→ WHAT THIS TASK INVOLVES: Somewhere below are a line with "Task: Open the 文件(F) menu" and a later line with "Task: Select the OLOD @ Top field". Output exactly those lines and all lines between them.

Records from a dataset
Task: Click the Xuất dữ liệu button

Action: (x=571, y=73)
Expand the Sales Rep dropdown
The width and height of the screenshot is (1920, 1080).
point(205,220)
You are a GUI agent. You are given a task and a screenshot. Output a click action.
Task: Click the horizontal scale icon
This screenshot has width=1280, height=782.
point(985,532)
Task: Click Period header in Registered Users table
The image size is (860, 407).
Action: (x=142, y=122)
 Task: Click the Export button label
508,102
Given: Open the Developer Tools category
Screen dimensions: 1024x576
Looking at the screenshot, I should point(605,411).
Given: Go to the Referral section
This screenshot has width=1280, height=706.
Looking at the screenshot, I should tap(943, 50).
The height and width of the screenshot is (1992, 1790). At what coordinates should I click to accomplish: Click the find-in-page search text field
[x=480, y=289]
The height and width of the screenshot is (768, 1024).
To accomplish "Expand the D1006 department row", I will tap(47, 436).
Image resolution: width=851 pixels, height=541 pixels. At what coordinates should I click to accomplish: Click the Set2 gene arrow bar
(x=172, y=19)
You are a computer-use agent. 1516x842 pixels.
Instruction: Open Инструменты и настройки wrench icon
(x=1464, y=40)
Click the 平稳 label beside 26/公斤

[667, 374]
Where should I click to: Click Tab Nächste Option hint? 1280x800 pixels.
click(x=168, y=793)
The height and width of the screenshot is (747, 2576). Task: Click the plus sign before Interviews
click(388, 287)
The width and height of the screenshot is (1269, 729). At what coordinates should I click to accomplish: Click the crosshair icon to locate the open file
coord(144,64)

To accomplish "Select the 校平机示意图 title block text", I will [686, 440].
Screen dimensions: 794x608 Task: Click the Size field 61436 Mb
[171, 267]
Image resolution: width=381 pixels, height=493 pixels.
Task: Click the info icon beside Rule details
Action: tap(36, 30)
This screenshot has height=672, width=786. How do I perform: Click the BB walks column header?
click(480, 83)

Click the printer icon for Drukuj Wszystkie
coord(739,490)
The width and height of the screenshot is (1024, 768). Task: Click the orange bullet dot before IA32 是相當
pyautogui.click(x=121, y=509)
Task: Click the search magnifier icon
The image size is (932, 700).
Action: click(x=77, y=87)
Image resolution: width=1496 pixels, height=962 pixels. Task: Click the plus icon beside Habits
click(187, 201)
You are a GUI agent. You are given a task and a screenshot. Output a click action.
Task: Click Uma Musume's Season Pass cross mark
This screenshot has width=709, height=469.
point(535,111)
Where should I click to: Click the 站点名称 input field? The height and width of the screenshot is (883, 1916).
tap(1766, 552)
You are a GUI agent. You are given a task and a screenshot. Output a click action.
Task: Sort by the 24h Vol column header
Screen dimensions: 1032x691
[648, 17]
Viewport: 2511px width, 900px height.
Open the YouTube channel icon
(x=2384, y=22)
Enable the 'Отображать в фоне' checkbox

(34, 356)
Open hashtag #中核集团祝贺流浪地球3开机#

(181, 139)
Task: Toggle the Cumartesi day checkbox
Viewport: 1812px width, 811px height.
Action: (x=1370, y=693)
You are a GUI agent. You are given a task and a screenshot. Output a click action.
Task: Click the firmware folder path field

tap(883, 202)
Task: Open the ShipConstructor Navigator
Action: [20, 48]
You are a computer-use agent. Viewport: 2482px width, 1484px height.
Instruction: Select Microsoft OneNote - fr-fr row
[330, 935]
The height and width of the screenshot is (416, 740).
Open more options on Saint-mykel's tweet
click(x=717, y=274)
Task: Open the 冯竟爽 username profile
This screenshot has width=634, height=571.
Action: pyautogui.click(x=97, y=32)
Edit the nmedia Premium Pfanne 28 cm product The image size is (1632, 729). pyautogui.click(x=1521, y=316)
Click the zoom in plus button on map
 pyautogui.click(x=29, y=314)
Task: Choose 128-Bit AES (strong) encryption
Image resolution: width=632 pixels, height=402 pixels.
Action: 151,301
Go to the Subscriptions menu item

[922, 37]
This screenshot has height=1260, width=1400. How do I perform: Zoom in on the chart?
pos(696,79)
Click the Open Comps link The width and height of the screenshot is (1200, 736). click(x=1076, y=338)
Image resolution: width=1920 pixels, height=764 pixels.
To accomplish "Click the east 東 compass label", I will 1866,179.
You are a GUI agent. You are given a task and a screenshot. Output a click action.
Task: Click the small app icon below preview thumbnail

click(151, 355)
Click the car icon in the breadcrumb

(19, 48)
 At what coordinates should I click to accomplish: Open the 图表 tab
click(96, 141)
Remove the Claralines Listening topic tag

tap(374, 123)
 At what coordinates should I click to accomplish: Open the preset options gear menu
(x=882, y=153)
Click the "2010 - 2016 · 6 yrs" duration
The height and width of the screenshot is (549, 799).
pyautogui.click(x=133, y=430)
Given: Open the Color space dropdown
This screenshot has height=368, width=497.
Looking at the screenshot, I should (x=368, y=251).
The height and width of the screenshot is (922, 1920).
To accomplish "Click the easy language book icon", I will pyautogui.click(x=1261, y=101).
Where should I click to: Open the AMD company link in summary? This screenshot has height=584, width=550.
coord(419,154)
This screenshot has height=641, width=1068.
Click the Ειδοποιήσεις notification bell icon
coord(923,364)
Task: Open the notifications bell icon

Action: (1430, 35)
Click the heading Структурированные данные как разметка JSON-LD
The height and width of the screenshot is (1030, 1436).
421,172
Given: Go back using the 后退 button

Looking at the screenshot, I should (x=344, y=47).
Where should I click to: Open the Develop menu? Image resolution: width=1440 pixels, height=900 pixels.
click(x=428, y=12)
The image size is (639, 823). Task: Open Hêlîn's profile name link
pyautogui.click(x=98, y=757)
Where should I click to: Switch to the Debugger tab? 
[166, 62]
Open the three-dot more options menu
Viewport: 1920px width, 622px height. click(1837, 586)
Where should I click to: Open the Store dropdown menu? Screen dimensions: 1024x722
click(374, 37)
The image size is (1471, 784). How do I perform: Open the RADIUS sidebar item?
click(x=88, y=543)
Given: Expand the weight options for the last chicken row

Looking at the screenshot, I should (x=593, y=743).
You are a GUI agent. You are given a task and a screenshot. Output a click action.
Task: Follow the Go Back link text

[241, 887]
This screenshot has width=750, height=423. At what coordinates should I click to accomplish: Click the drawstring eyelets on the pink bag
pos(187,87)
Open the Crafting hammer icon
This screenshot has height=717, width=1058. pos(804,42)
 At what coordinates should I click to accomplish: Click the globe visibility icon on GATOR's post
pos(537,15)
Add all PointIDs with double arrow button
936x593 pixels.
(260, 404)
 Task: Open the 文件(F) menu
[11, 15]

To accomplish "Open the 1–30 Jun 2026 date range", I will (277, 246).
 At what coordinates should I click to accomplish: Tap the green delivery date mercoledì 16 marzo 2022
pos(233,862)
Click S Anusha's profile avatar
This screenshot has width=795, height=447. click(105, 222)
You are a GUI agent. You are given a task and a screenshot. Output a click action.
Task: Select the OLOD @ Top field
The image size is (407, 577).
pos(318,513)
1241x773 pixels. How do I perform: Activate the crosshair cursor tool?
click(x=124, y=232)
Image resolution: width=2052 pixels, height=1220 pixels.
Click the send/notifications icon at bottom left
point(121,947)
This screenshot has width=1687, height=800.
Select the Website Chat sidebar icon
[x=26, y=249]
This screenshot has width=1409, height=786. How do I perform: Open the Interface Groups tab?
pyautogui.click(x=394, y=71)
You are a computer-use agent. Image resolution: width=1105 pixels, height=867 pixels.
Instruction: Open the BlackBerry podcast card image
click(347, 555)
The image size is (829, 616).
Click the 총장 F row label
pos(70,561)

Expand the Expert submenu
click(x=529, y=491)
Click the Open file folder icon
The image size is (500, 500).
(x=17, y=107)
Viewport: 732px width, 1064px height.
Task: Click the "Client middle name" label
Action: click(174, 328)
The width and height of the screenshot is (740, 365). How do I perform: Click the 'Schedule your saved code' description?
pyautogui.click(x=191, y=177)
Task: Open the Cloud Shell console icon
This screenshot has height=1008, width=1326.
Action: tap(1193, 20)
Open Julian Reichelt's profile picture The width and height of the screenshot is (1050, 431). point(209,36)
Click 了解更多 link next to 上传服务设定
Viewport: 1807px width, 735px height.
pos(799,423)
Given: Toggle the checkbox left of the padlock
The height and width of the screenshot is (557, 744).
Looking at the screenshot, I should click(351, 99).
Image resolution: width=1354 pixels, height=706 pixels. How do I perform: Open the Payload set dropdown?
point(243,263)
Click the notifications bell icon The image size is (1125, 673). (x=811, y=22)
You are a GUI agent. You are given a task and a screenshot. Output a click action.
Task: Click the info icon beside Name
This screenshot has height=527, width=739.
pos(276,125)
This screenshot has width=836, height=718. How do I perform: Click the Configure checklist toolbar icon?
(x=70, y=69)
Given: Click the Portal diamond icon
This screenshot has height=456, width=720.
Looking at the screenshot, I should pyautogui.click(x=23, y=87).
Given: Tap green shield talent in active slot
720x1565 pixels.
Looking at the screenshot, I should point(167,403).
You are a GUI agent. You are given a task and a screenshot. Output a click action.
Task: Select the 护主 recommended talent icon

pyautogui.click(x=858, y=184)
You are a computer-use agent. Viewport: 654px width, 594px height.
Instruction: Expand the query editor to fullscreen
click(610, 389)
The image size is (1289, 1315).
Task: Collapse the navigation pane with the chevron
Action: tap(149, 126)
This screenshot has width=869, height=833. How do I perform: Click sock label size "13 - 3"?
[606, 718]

→ EXERCISE OUTPUT:
 Task: Open the 文件(F) menu
[11, 15]

To accomplish "Open the 1–30 Jun 2026 date range", I will (277, 246).
 At what coordinates should I click to accomplish: Tap the green delivery date mercoledì 16 marzo 2022
pos(233,862)
Click S Anusha's profile avatar
This screenshot has width=795, height=447. click(105, 222)
You are a GUI agent. You are given a task and a screenshot. Output a click action.
Task: Select the OLOD @ Top field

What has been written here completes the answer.